**What you will do:** Print exactly those lines that run from the beginning of the data to the line bearing "Select the right", inclusive.

Records from a data collection
#####
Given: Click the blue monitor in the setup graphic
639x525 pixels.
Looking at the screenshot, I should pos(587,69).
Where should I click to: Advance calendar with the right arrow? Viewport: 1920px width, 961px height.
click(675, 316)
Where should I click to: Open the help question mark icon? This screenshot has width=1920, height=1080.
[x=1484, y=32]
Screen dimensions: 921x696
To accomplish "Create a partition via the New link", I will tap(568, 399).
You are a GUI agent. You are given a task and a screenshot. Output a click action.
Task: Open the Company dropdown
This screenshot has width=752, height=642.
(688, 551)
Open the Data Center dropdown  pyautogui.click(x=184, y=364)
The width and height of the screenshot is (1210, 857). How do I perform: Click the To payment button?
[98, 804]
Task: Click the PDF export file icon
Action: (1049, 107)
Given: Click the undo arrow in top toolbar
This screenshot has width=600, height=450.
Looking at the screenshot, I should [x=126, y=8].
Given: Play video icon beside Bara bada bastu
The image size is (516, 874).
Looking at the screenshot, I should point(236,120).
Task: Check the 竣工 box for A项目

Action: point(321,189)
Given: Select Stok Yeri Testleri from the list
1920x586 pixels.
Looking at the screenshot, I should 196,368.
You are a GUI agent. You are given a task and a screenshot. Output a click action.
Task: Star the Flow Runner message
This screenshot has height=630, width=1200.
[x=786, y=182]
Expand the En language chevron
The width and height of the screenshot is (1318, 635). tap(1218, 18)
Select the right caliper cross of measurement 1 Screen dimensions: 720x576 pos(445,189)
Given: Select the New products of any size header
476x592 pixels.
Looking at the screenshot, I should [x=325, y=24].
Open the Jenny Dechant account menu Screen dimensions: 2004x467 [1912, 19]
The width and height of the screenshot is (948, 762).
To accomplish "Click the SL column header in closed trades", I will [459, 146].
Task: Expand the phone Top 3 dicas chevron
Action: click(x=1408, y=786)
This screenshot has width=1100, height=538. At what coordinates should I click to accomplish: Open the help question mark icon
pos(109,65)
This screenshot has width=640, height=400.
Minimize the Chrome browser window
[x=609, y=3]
#####
**Solution for this problem:**
Given: Click the blue monitor in the setup graphic
639x525 pixels.
Looking at the screenshot, I should pos(587,69).
Where should I click to: Advance calendar with the right arrow? Viewport: 1920px width, 961px height.
click(675, 316)
Where should I click to: Open the help question mark icon? This screenshot has width=1920, height=1080.
[x=1484, y=32]
Screen dimensions: 921x696
To accomplish "Create a partition via the New link", I will tap(568, 399).
You are a GUI agent. You are given a task and a screenshot. Output a click action.
Task: Open the Company dropdown
This screenshot has width=752, height=642.
(688, 551)
Open the Data Center dropdown  pyautogui.click(x=184, y=364)
The width and height of the screenshot is (1210, 857). How do I perform: Click the To payment button?
[98, 804]
Task: Click the PDF export file icon
Action: (1049, 107)
Given: Click the undo arrow in top toolbar
This screenshot has width=600, height=450.
Looking at the screenshot, I should [x=126, y=8].
Given: Play video icon beside Bara bada bastu
The image size is (516, 874).
Looking at the screenshot, I should point(236,120).
Task: Check the 竣工 box for A项目

Action: point(321,189)
Given: Select Stok Yeri Testleri from the list
1920x586 pixels.
Looking at the screenshot, I should 196,368.
You are a GUI agent. You are given a task and a screenshot. Output a click action.
Task: Star the Flow Runner message
This screenshot has height=630, width=1200.
[x=786, y=182]
Expand the En language chevron
The width and height of the screenshot is (1318, 635). tap(1218, 18)
Select the right caliper cross of measurement 1 Screen dimensions: 720x576 pos(445,189)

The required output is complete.